Nyoman mengatakan, dirinya ingin bermanfaat bagi banyak orang. Tidak sekadar mengajari karyawannya, tetapi dia juga mengajak mereka ke sejumlah negara sembari memasang patung hasil karya mereka. Para karyawan juga diberi kesempatan melihat dan belajar kebudayaan di luar negeri. Karya-karya patung Nyoman antara lain dipesan dan dipasang di Belgia, Vietnam, Vatikan, Jerman, Austria, serta di sejumlah hotel dan sudut-sudut kota di penjuru Nusantara.
Menurut Nyoman, alam itu menyatu dengan manusia dan saling terkait satu sama lain. “Ketika manusia bisa memanfaatkan alam sedemikan rupa menjadi bahan yang berguna bagi kehidupan, akan ada saling keterkaitan antara alam dan manusia,” ujarnya.
Nyoman menyebutkan, ketika punya niat baik, manusia semestinya berusaha untuk merealisasikan niat itu bagaimana pun caranya. “Meskipun betapa susahnya, harus dilewati. Kalau kita tidak bisa melewati atau tidak mengambil risiko, maka disebut kalah sebelum berperang. Manusia harus berani berjuang dan memperjuangkan segala sesuatu untuk banyak orang,” katanya.
Bagi Nyoman, batu yang keras menjadi tantangan untuk terus maju dan berinovasi. Bukan hanya menggunakan batu andesit, tetapi Nyoman juga berkreasi menggunakan batu marmer, batu giok, serta perunggu dan aluminium dalam berkarya. “Semakin keras batu itu semakin saya senang. Kalau batu itu keras, sekeras apapun batu itu, kalau pikiran kita lebih keras dari batu itu, pasti bisa dijinakkan,” tuturnya.

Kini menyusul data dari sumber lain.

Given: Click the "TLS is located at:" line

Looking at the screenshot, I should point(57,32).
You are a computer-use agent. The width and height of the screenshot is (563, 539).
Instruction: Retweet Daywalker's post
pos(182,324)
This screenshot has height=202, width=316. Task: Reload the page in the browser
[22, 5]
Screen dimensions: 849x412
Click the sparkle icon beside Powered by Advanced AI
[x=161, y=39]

Alam mengajarkan Nyoman bahwa untuk menjadi seniman, butuh ketekunan dan kekerasan tekad. Jagat pahat dimaknai sebagai sebuah petuah hidup untuk pantang menyerah dan selalu memberi kebaikan kepada alam.
I Nyoman Alim Mustapha
Lahir: Denpasar, 13 Februari 1952
Istri : (Alm) Rodhiyatie & Sri Widati
Anak : Dewi, Shanti, Desy, Komang Darmawan, dan Komang Kurniawan.